THE next part of my subject is the "watercarriage," carried on by means of canals and rivers. The means of inland navigation in England and Wales are computed to comprise more than 4000 miles, of which 2200 miles are in navigable canals and 1800 in navigable rivers. In Ireland, such modes of communication extend about 500 miles, and in Scotland about 350. As railways have been the growth of the present half-century, so did canals owe their increase, if not their establishment, in England, to the half-century preceding—from 1750 to 1800; three-fourths of those now in existence having been established during that period. Previously to the works perfected by the Duke of Bridgewater and his famous and self-taught engineer, James Brindley, the efforts made to improve our means of water-transit were mainly confined to attempts to improve the navigation of rivers. These attempts were not attended with any great success. The current of the river was often too impetuous to be restrained in the artificial channels prepared for the desired improvements, and the forms and depths of the channels were gradually changed by the current, so that labour and expense were very heavily and continuously entailed. Difficulties in the way of river navigation," says Mr. M"Culloch, "seem to have suggested the expediency of abandoning the channels of most rivers, and of digging parallel to them artificial channels, in which the water may be kept at the proper level by means of locks. The Act passed by the legislature in 1755 for improving the navigation of Sankey Brook on the Mersey, gave rise to a lateral canal of this description about 11 1/4 miles in length, which deserves to be mentioned as the earliest effort of the sort in England. But before this canal had been completed, the Duke of Bridgewater and James Brindley had conceived a plan of canalisation independent altogether of natural channels, and intended to afford the greatest facilities to commerce by carrying canals across rivers and through mountains, wherever it was practicable to construct them."
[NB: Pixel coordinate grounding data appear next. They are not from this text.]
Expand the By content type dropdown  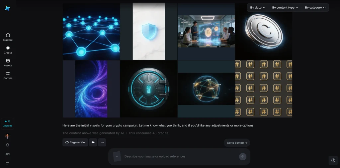point(285,8)
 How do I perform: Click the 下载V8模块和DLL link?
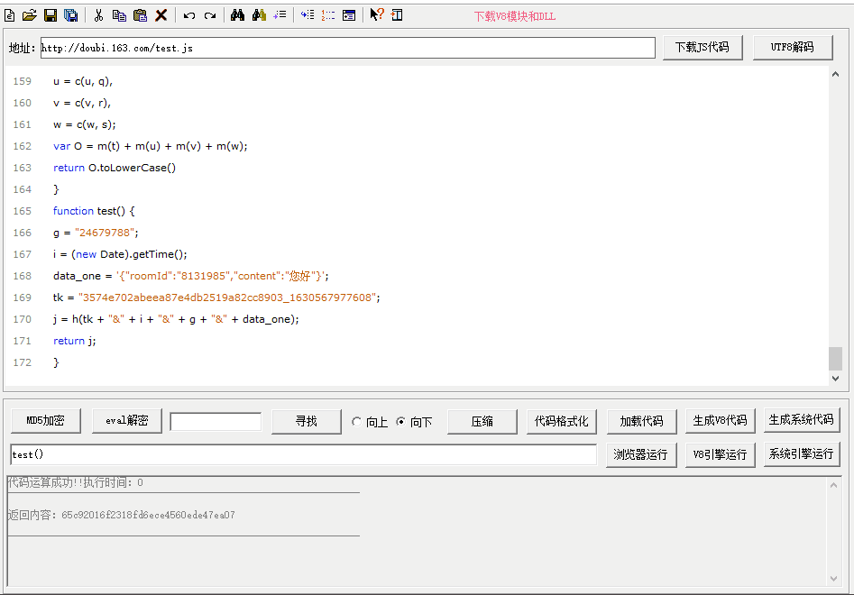click(x=515, y=16)
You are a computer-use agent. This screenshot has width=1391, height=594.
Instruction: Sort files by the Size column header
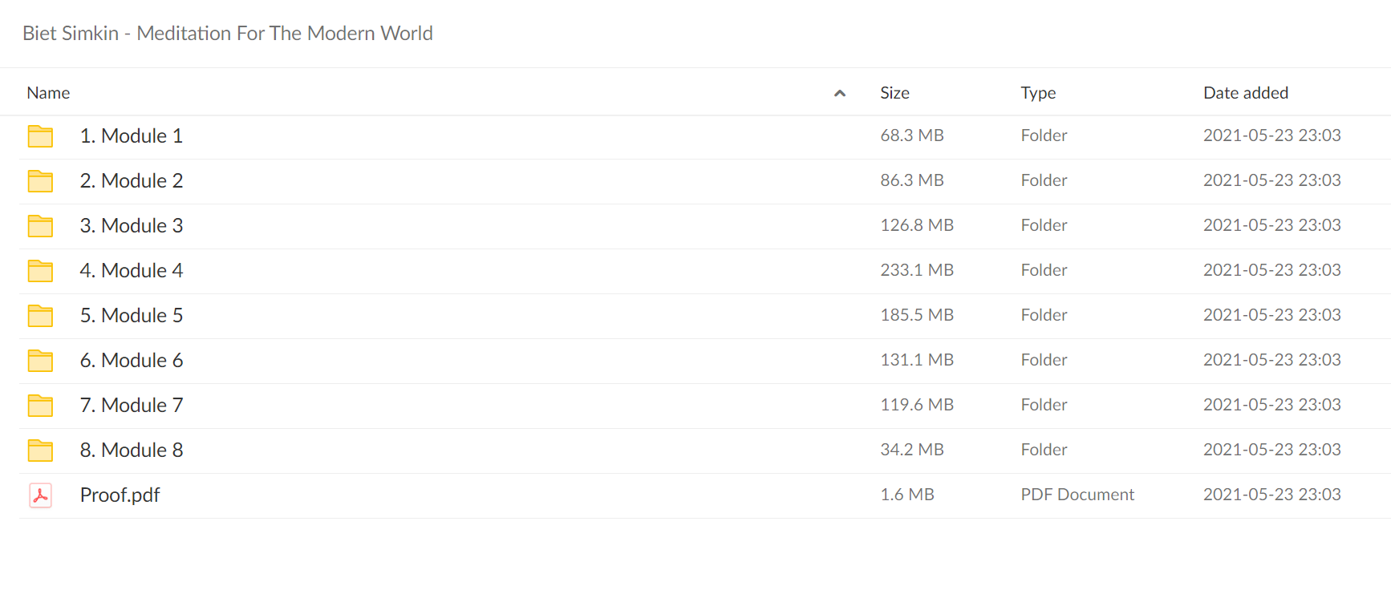pos(894,93)
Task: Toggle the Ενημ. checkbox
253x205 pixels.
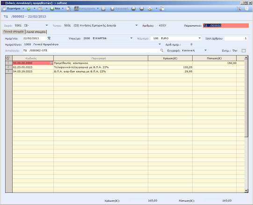Action: click(x=244, y=50)
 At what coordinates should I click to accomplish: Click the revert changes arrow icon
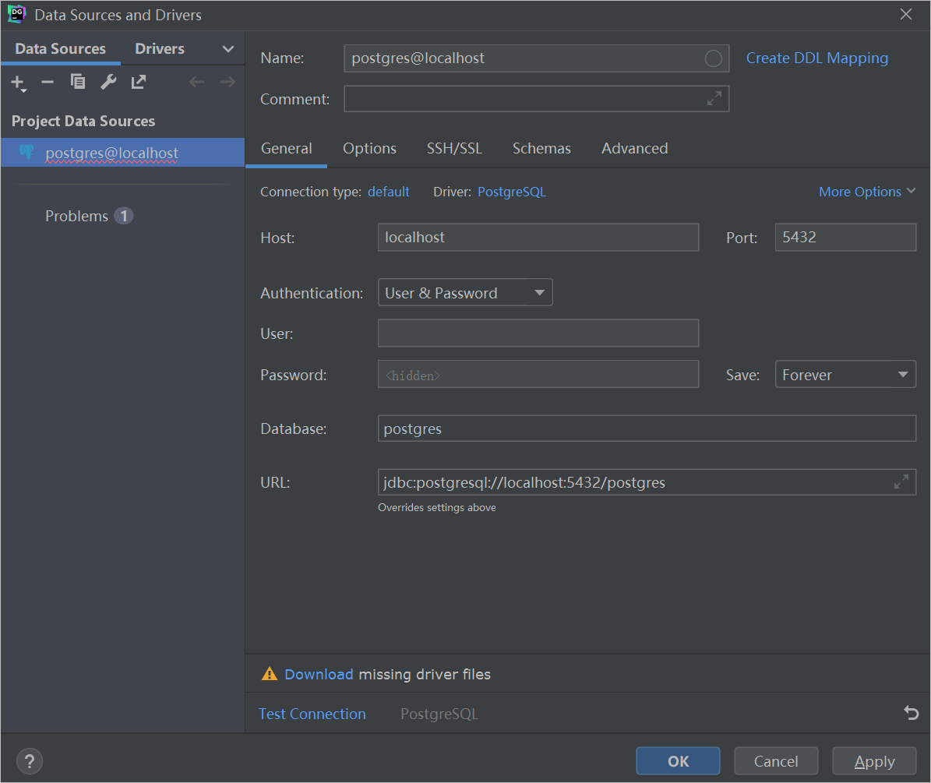click(911, 713)
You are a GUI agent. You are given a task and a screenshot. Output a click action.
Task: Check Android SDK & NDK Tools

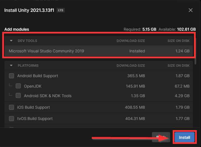(x=18, y=96)
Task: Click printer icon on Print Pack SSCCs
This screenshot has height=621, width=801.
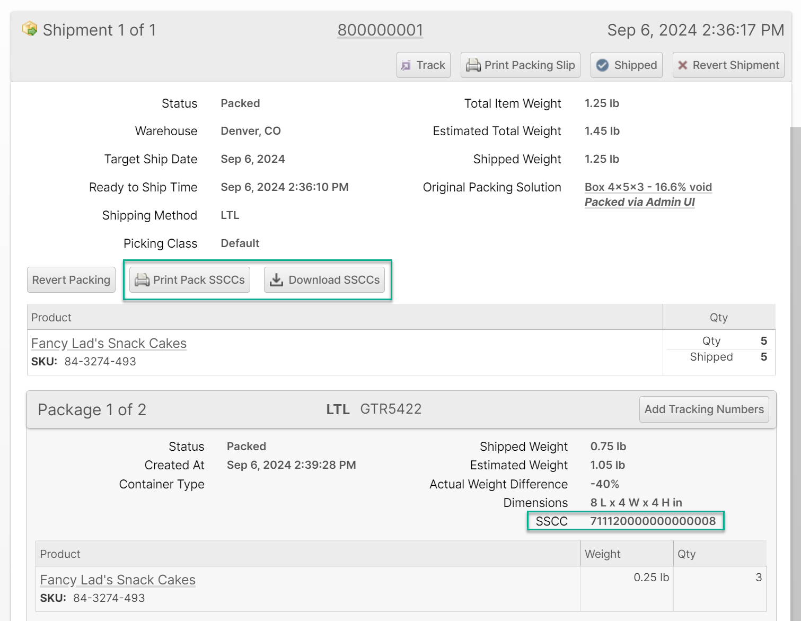Action: [x=142, y=280]
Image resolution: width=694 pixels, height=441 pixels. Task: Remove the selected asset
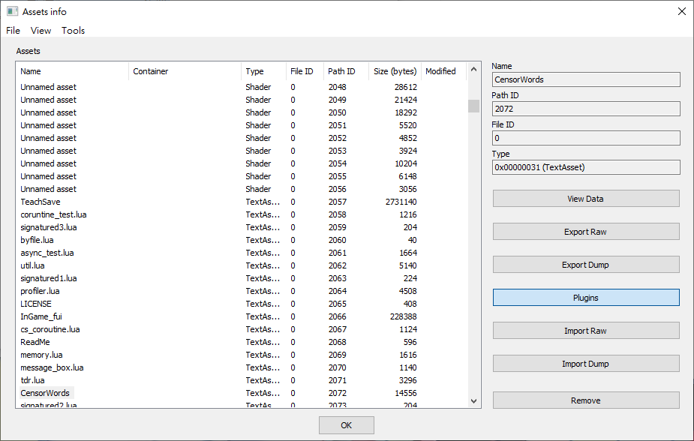585,401
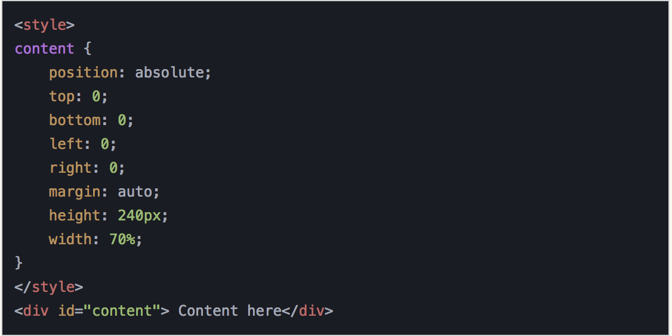Click the position property name
This screenshot has height=336, width=672.
(x=83, y=73)
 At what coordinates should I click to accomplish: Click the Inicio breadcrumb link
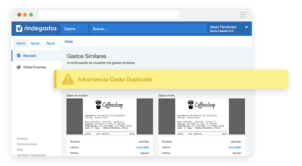tap(69, 42)
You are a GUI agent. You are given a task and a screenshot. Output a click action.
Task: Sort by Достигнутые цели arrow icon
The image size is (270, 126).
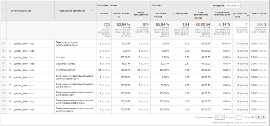point(248,15)
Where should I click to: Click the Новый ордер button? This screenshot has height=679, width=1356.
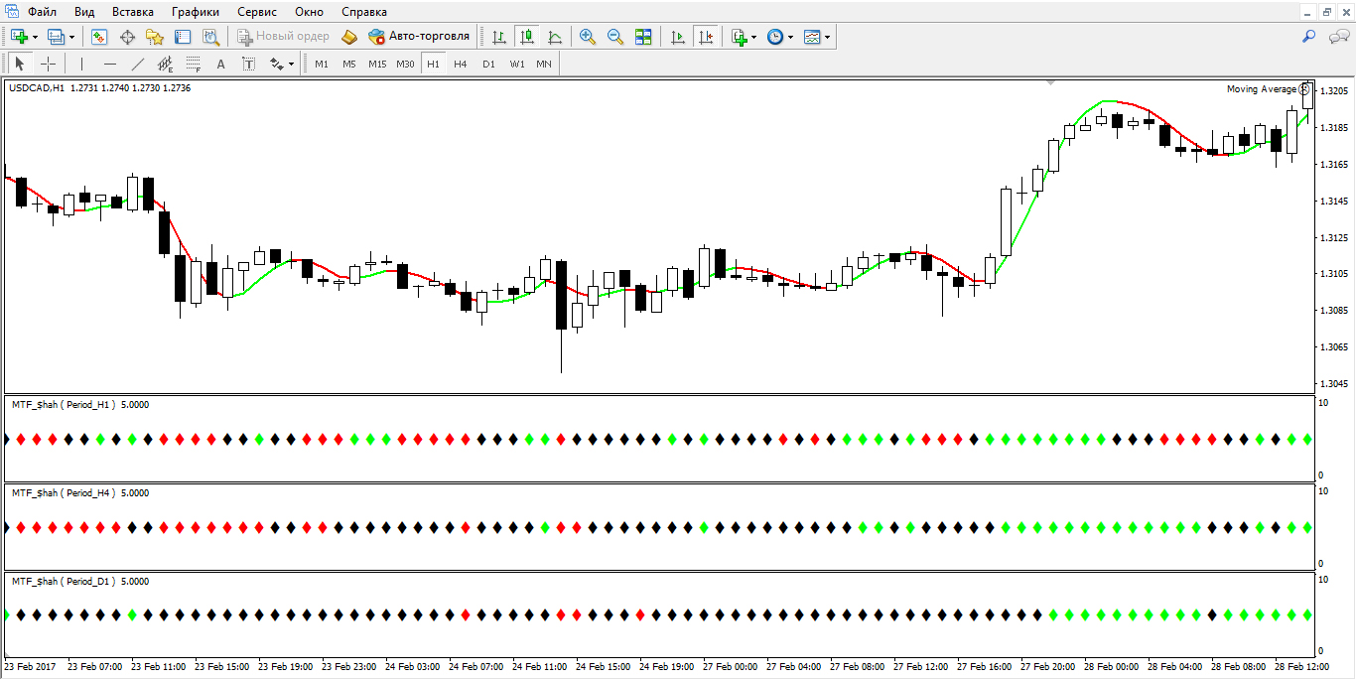(x=284, y=37)
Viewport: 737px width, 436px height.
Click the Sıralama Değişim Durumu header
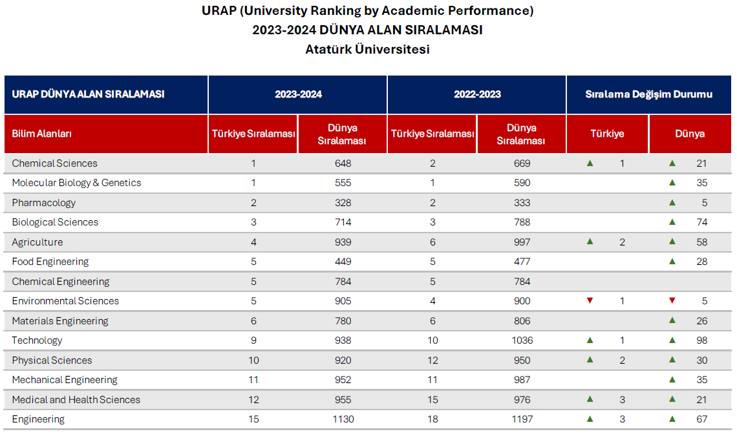649,94

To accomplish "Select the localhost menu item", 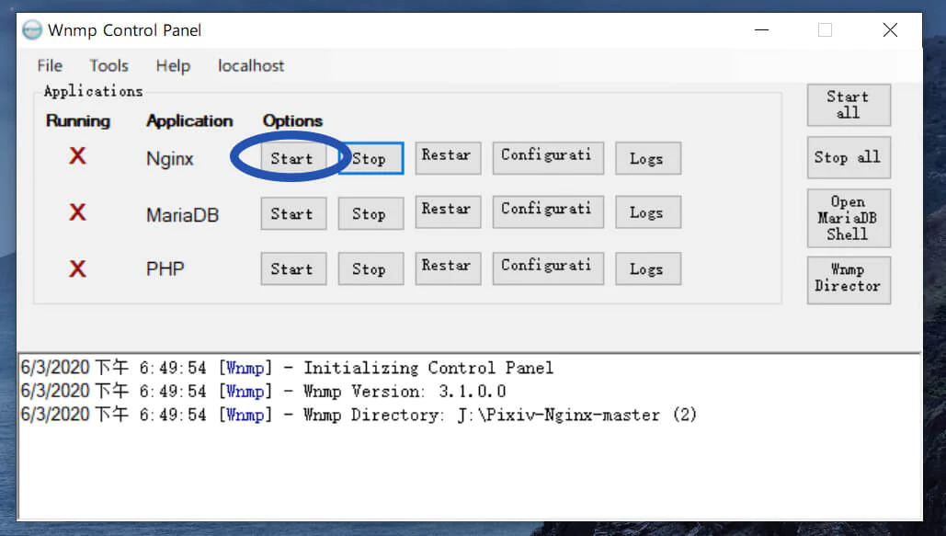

The difficulties which Brindley overcame were considered insurmountable until he did overcome them. In the construction of a canal from Worsley to Manchester it was necessary to cross the river Irwell, where it is navigable at Barton. Brindley proposed to accomplish this by carrying an aqueduct 39 feet above the surface of the Irwell. This was considered so extravagant a proposition that there was a pause, and a gentleman eminent for engineering knowledge was consulted. He treated Brindley"s scheme as the scheme of a visionary, declaring that he had often heard of castles in the air, but never before heard where one was to be erected. The duke, however, had confidence in his engineer; and a successful, serviceable, and profitable aqueduct, instead of a castle in the air, was the speedy and successful result. The success of Brindley"s plans and the spirited munificence of the Duke of Bridgewater, who, that he might have ample means to complete his projects, at one time confined his mere personal expenses to 400l. a-year—laid the foundations of the large fortunes enjoyed by the Duke of Sutherland and his brother the late Earl of Ellesmere.

The canals which have been commenced and completed in the United Kingdom since the year 1800 are 30 in number, and extend 582 3/4 miles in length.

Mr. M"Culloch gives a list of British canals, with the number of shareholders in the proprietary of each, the amount and cost of shares, and the price on the 27th June, 1843. The Erewash, with 231 shares, each 100l. returned a dividend of 40l., each share being then worth 675l. The Loughborough, with only 70 100l. shares, the average cost of each share having been 142l. 17s., had a dividend of 80l. and a selling price per share of 1400l. The Stroudwater, with 200 shares of 150l., returned a dividend of 24l., with a price in the market of 490l. On the other hand, the 50l. shares of the Crinau were then selling at 2l. The 50l. shares of the North Walsham and Dillon were of the same almost nominal value in the market; and the shares of the Thames and Medway, with an average cost of 30l. 4s. 3d., were worth but 1l. Of the cost expended in construction of the canals of England, I have no means of giving a precise account; but the following calculation seems sufficiently accurate for my present purpose. I find that, if in round numbers the 250,000 shares of the 40 principal canals averaged an expenditure of 100l. per share—the result would be 25,000,000l., and perhaps we may estimate the canals of the United Kingdom to have cost 35,000,000l., or one-tenth as much as the railways.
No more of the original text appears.